I needed to rebuild the front hubs on the 330GT I’m restoring. There were some design changes in the hubs from early 330GTs to late 330GTs, and these were evidently the later hubs since they came off a SII 330GT. Earlier hubs had a felt seal and a slightly smaller rear bearing that carried over from the 250 hubs, but later ones like this went to a more modern lip seal to keep the grease in place. Behind the grease seal were two locking rings that secured the bearings, and I needed to make a tool to remove this locking ring.
Since I wasn’t able to find a tool that could drop into the hub to remove the locking ring, I decided to make one from scratch. I turned a piece of steel to the correct diameter and drilled four holes to match the holes in the locking ring. These holes would accept hardened drill rod to index in the ring and I welded a large bolt to the center of the tool so my impact gun could try to break the locking ring free.
The locking ring was pretty tight, and I manged to break a couple of pins from the force, but eventually, the first locking ring came out.
The problem was I machined my tool to reach the first locking ring, but there was a second one further down inside the hub, and my tool was too wide to make it past the threads securing the first locking ring.
I put the took back on my lathe and took some more material off to fit into the second step so the second locking ring would come out.
These hubs were handed, so one side would turn counter clockwise to release, while the other one would turn clockwise to release.
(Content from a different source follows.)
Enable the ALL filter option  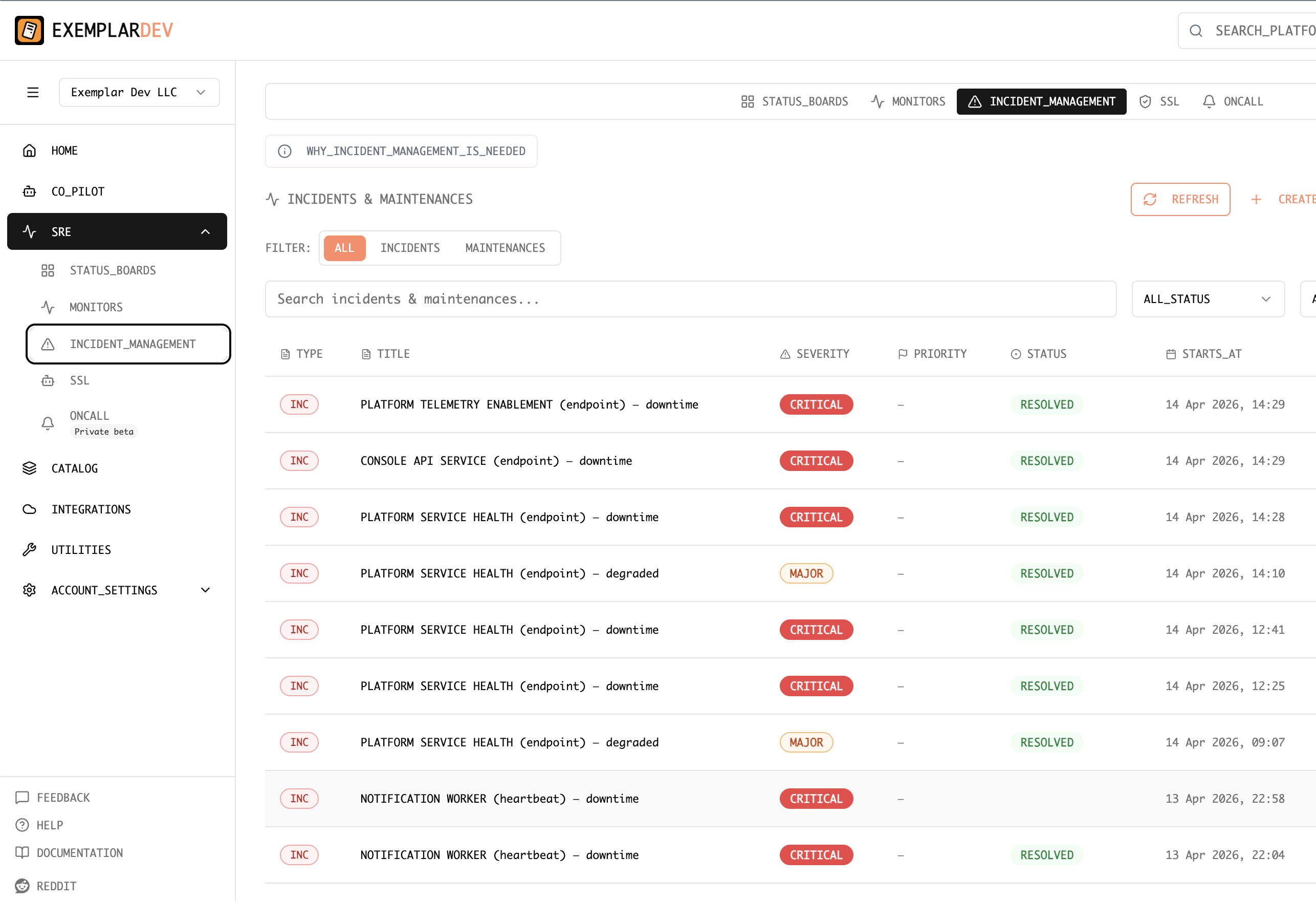pos(344,248)
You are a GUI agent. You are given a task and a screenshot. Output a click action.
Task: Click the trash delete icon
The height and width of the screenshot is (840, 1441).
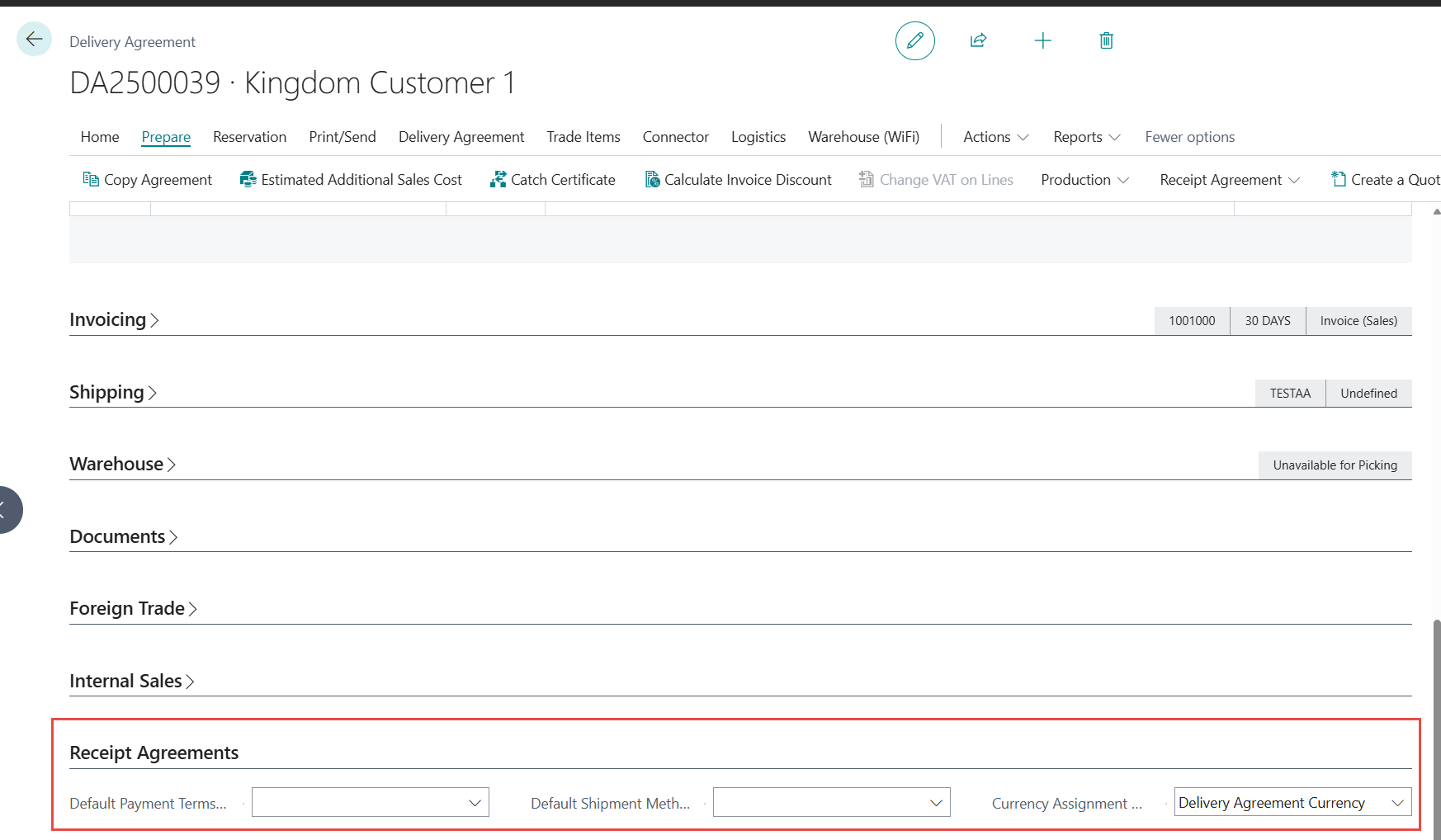pyautogui.click(x=1106, y=40)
When I got all the locking rings apart, I could see someone had taken one of the hubs apart before, and probably didn’t have a tool to do the job because the holes in the locking ring were pretty beat up. Luckily, I didn’t do more damage to these rings since I now I have a nice tool to get the job done. When it was done, I threw the tool in my drawer full of specialty tool wondering how many years from now that I’ll be needing it again!